KT TunstallAlthough at first I wished that I was down with the hardcore fans, I have to admit that from the balcony of the O2 Academy Leeds the stage set-up was an impressive sight, made all the more interesting by the large, luminescent tiger suit graphic which dominated the background, as well as the artist herself, who was dressed in a large, Indian style headdress. Having spent a long period travelling around the world visiting cities on several different continents, including the arctic town Uummannaq which inspired her opening song, KT Tunstall’s new 2011 tour was long-awaited and, when she visited Leeds on the 27th February, welcomed by fans with open arms (and a very amusing drunken declaration of love from one member of the audience). The performance certainly lived up to its striking backdrop.
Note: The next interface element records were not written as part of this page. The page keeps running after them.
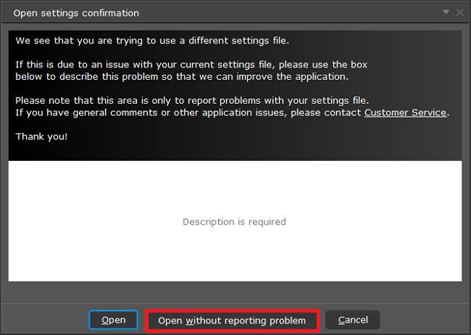471x335 pixels.
Task: Click the 'If this is due to an issue' line
Action: point(191,65)
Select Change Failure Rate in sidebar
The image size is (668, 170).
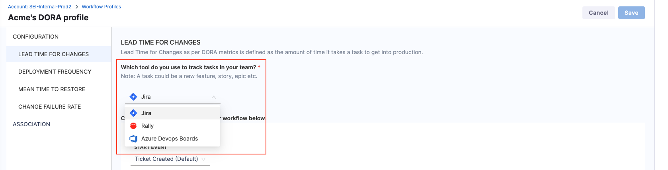point(49,107)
The night began with a set performed by Scottish singer/songwriter Pictish Trail, known off stage as Johnny Lynch. The support act jokingly promised the audience to “depress the sh*t” out of them, and proceeded to play four acoustic pieces on both guitar and piano that, while not being exactly upbeat, were not enough to reduce anyone to tears. Though his style was quirky and he was clearly confident, his songs seemed slightly awkward and were not fully received by the crowd.

It was then a further half hour wait before the main act came to the stage. Accompanied by a new band of clearly talented musicians, including red-headed former Ash guitarist Charlotte Hatherley, who also provided surprisingly good vocals, KT played an excellent set which provided fans with a mix of songs, from tracks such as Get In, Fade like a Shadow and Madame Trudeaux from her new Tiger Suit album (released September 2010) to old favourites from her previous two albums, Eye to the Telescope and Drastic Fantastic. For me, the most notable performances were those she performed alone, including a rendition of her début single Other Side of the World, performed using just two effects pedals, a synthesiser and her own voice, which she used to convey both the lyrics and the tune to the song. However, the best song of the night had even less accompaniment; with just her guitar KT proceeded to “pop the cherry” of a never-before-sung-live song The Punk, a subdued, moving song that demonstrated how her soulful style has survived through her rise to fame.

The set lasted an hour and a half, with the Scottish singer keeping a good rapport with the Leeds audience, asking them to admire her outfit choice – “the shiniest trousers ever” – and the one time achievement that was her song Black Horse and a Cherry Tree becoming number one on the VH1 Country Chart Channel. Once finished, KT was demanded by two minutes of non-stop applause to return to the stage for an encore, in which she kept up the fun, joking atmosphere by performing the brass section of her penultimate song with nothing more than an orange kazoo. The night finished with the award-winning song Suddenly I See, before KT and her other band members took a collective bow at centre stage.

I was surprised by how much I enjoyed the gig – although I do enjoy listening to her CDs, it was a completely different experience to hear her live. Her voice was stunningly good and proved her talent to be genuine, holding a resonance that gave an impact and depth that suited both her upbeat and slower, more subdued tracks in such a way that I found myself liking songs I’d previously found boring. Her personality also lent a lot to the music; I don’t think she stood still on stage for more than thirty seconds, and she and her band seemed to genuinely enjoy performing. It was an amazing, enjoyable night and, for me, has given KT Tunstall a firm place among my favourite musicians.